### Stated exercise
Echo the listing from the line with "The width and" up to and including the line with "tap(24, 51)", omitting the pictures.

### Records provided
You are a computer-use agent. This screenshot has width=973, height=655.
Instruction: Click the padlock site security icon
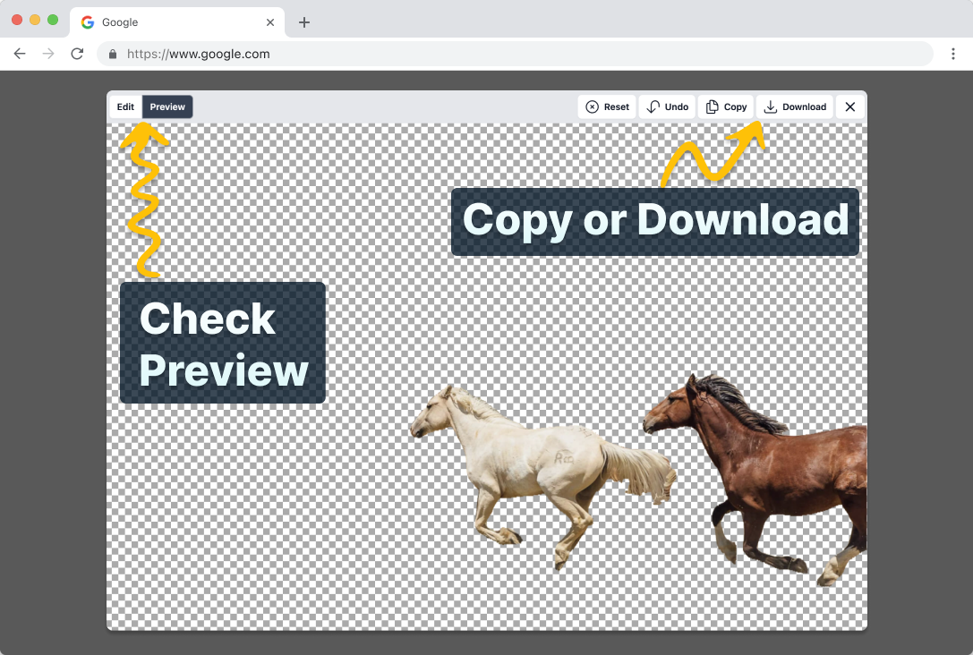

==

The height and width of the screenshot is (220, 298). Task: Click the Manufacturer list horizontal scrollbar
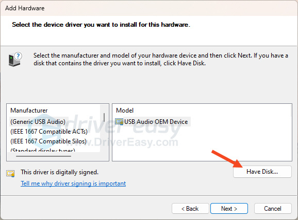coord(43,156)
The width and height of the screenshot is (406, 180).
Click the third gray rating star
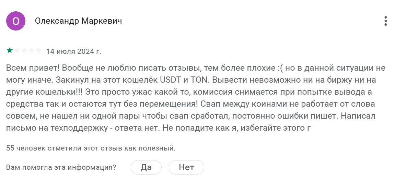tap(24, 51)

### Solution
The width and height of the screenshot is (406, 180).
Click the third gray rating star
tap(24, 51)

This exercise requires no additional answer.